ASIA - The CFA Institute, a global association for investment professionals, has called for improvements in governance structures of real estate investment trusts (REITs) in Asia Pacific.

The CFA Institute has published a report that calls for changes to structures to protect investors and minimise conflicts of interest between external management and REIT unit-holders.

Lee Kha Loon, head of standards and financial market integrity for Asia Pacific, said: "REITs provide many benefits to investors, including a high yield, pass‐through taxation and diversification. However, despite these, REIT governance remains far from adequate.

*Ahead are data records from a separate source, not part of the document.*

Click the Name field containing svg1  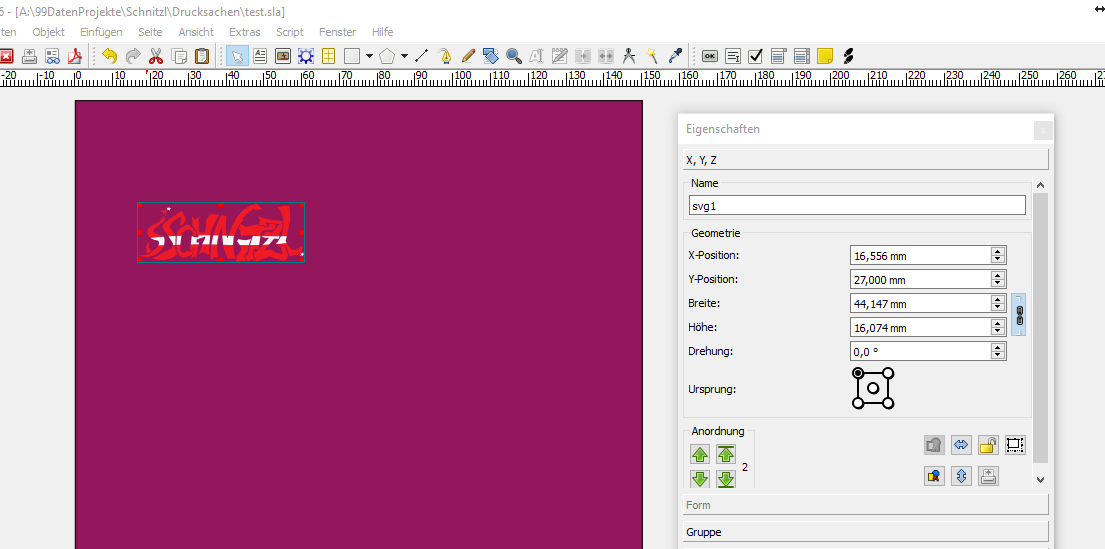[x=857, y=205]
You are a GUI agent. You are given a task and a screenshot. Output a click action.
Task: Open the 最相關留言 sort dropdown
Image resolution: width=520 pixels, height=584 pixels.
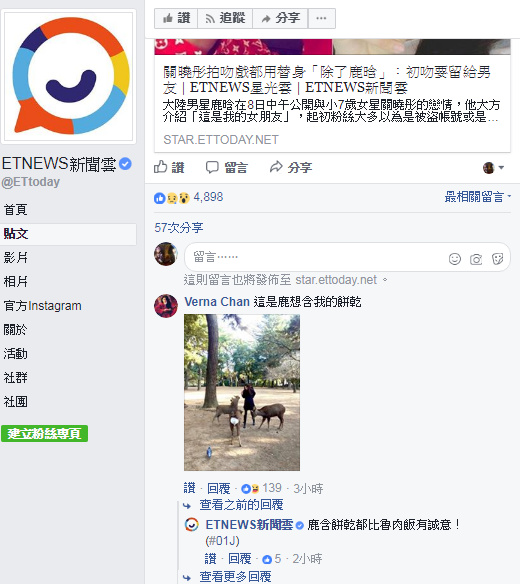[x=477, y=196]
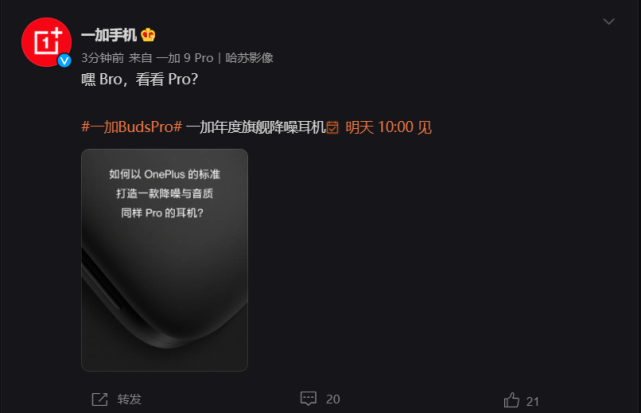
Task: Click the image caption 同样 Pro 的耳机?
Action: (x=162, y=213)
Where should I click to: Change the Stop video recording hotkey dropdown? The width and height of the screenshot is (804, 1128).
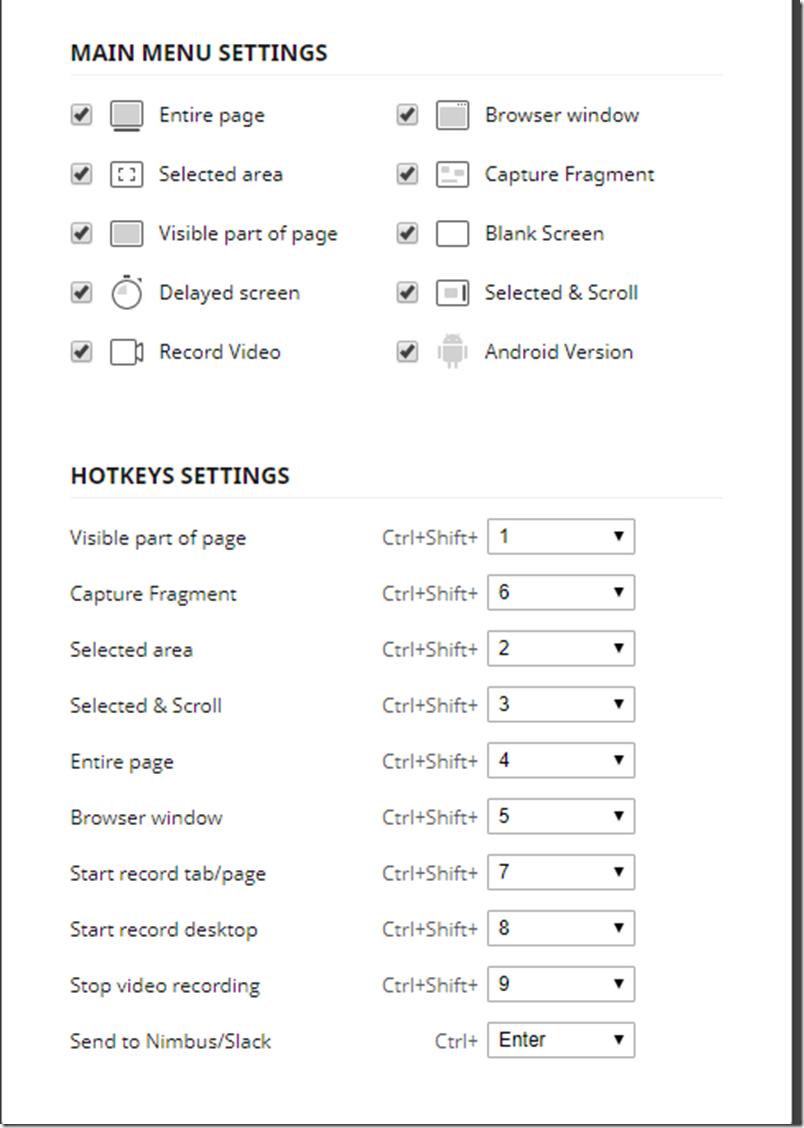coord(561,984)

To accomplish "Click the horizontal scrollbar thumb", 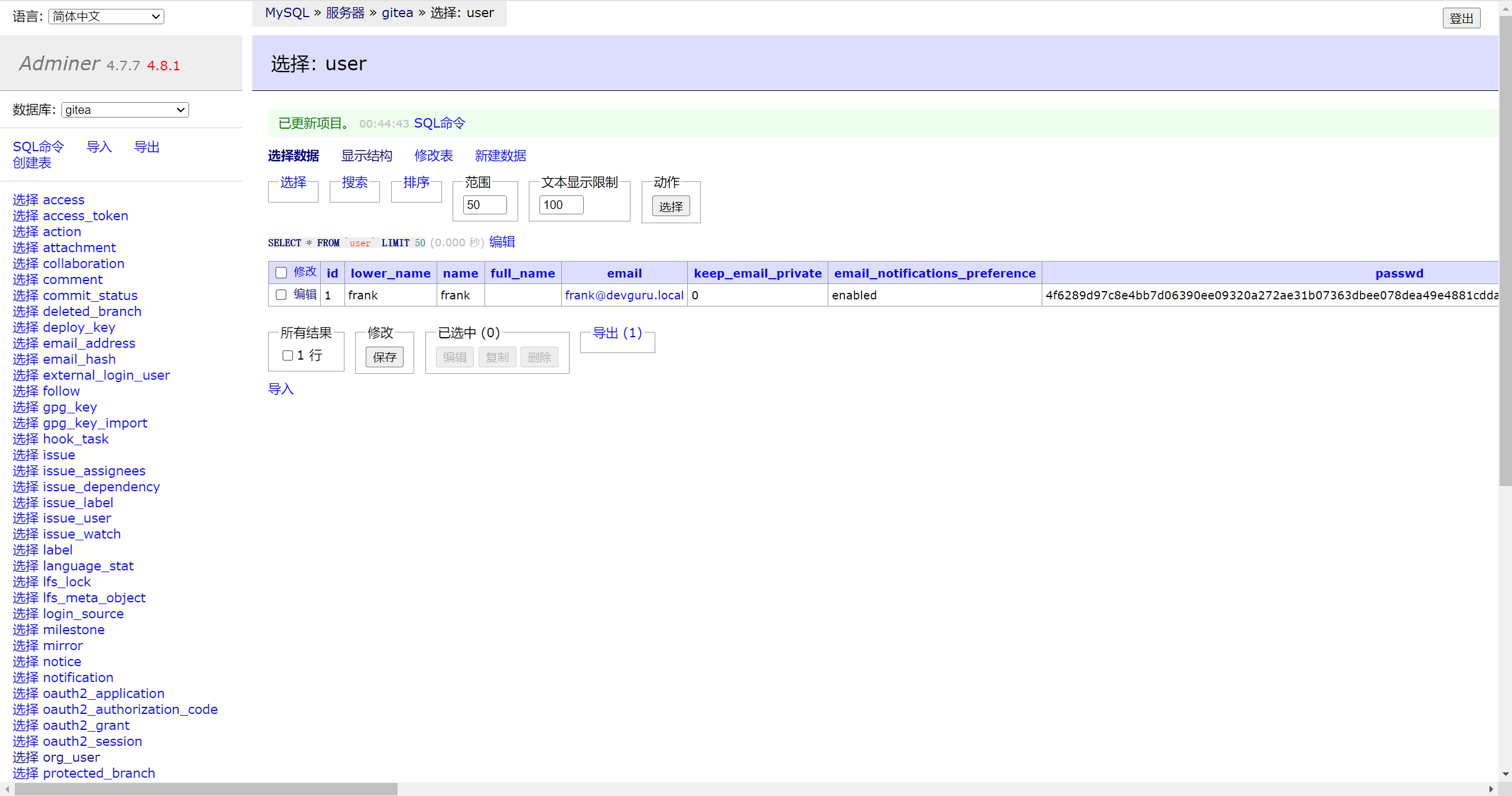I will (206, 790).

"Better REIT governance structures and regulations will increase trust and confidence and facilitate growth in new and prospective markets."

The report - 'Asia‐Pacific REITs: Building Trust through Better REIT Governance' - reviews governance practices in the four largest REIT markets in the region (Australia, Japan, Singapore and Hong Kong) and examines ways to rebuild investor trust through better governance structures.

The report cites case studies that demonstrate weaknesses in current governance practices and the effect on REIT unit-holders.

These include limiting the potential for acquisition of a REIT at favourable prices because of conflicted interests of the dominant unit-holder, as well as REIT fee structures that reward growth in assets at the expense of value creation.

Others highlight the manager entrenchment and the potential conflicts from related party transactions among various interests associated with a REIT.

The report's proposed changes are made in the context of existing regulatory structures in the region.

The research also proposes a model governance structure for REITs.

For example, management should be internally managed rather than outsourced, while an independent board of directors should be subject to election and removal by unit-holders.

Further, annual general meetings for REITs should afford unit-holders the opportunity to meet and query REIT management, and there should be approval by independent unit-holders of related party transactions.

Another proposal was to have a limit on majority unit-holder positions of 50% of the issued units, to better align interests and preserve minority unit-holder tax pass‐through benefits.

"Given the infancy of some REIT markets in Asia and the potential for growth in new markets, better governance will help in long-term value creation for the investor," said Lee.